For a long while we lived in Mo's Redcar constituency. Even had we not been active politically, we would have got to know and like her, because my in-laws were lifetime Labour Party loyalists, and - though they came late to Redcar and were never really part of the political scene there - Mo had a lot of time for them personally, and often visited, sometimes with her Mum in tow.
We first met Mo, though, on one of Greenpeace's annual 'Whale Walks' - a fundraising ramble that took us (with Mo quite inappropriately dressed because she was going on to some party committee meeting) slipping and sliding up the steep flanks of Eston Nab to the magnificent viewpoint at the top, with its vista of Tees Bay and the vast industrial complexes on its shores, countered by the view south to Rosebery Topping and the North Yorkshire Moors.
Later, we'd meet Mo 'on business' from time to time about local campaign issues, and she'd always be ready to give considered advice about how best to take things forward, while still shrewd enough not to make too many commitments herself!
She lived in an unassuming terrace house at the steelworks end of the seafront - it was probably visible in the wartime Dunquerque scenes in Atonement. That's where we first saw routinely armed police in Redcar, thanks to her status as Northern Ireland Minister. Their protection was withdrawn not long after she was removed from that job, although she was still clearly a terrorist target, and it was generally thought that Tony Blair was behind the move. After all, at Conference her ovation had been bigger than his ovation.

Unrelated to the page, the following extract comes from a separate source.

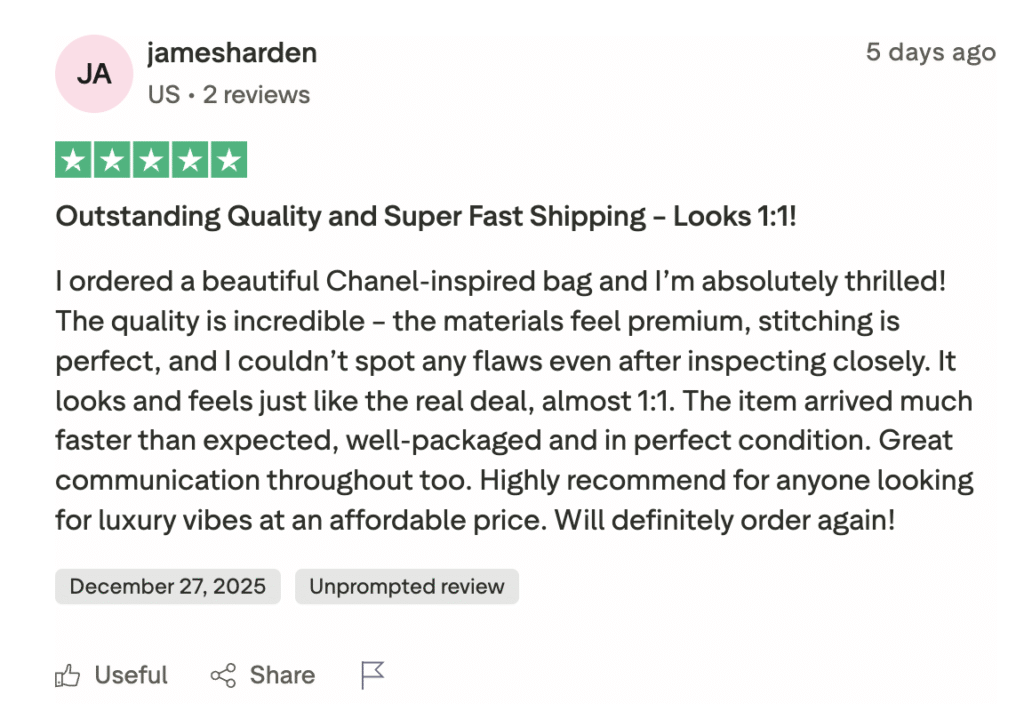The image size is (1024, 711).
Task: Click the December 27, 2025 date badge
Action: (x=168, y=587)
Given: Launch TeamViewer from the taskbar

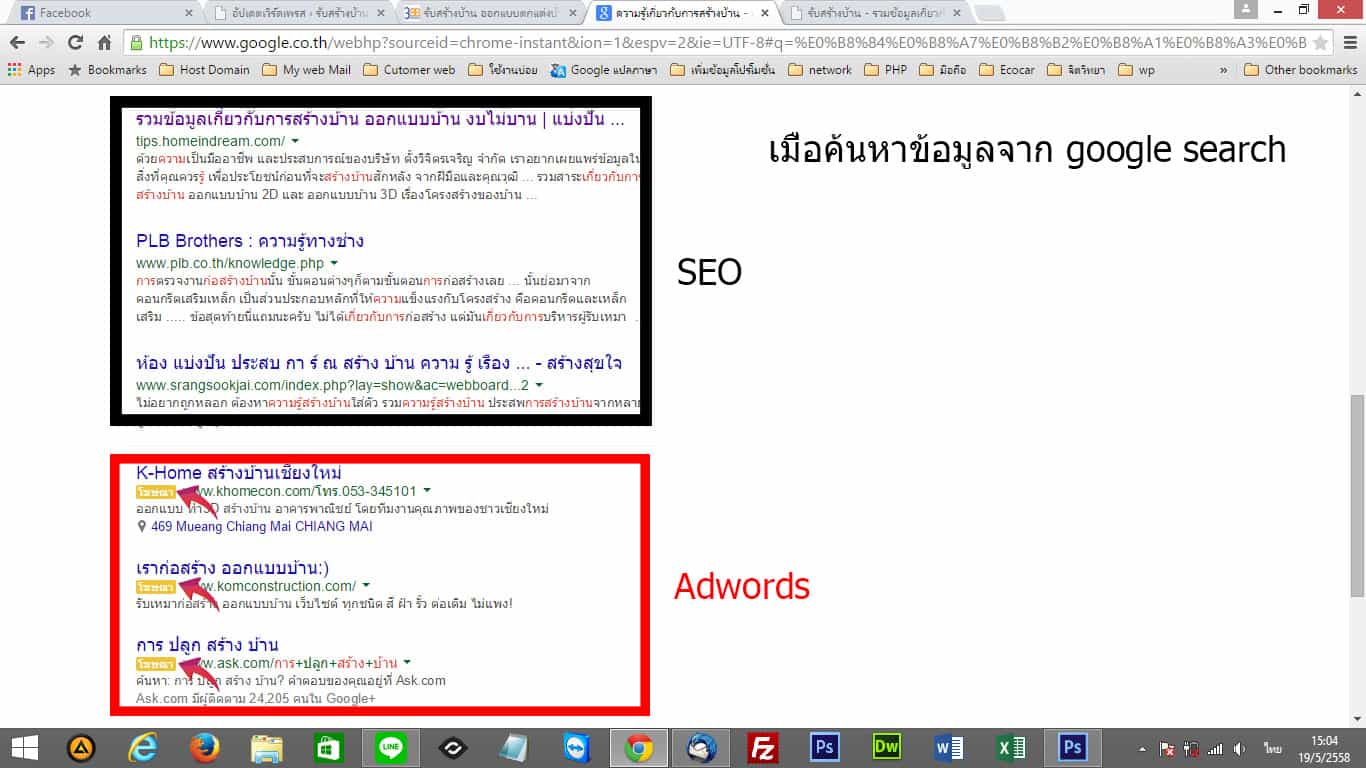Looking at the screenshot, I should (x=577, y=747).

The seafront house was also where we went to one of Mo's parties, mostly with local Labour Party members; one of them was quite shocked to see us there and whispered a warning to Mo that she had Green Party people in the house! Party politics, eh?
With Mo, what you saw was what you got. Her style was fresh, unstuffy, informal, good-humoured. When my father in law, by then widowed, was diagnosed with terminal cancer and confined to bed, Mo would still call in, unsolicited, from time to time to spend half an hour with him. A spontaneous personal call by a Cabinet Minister (and a really nice one at that, which must narrow the field a bit). He loved it!
On balance I don't think I'll watch the biopic - Julie Walters notwithstanding.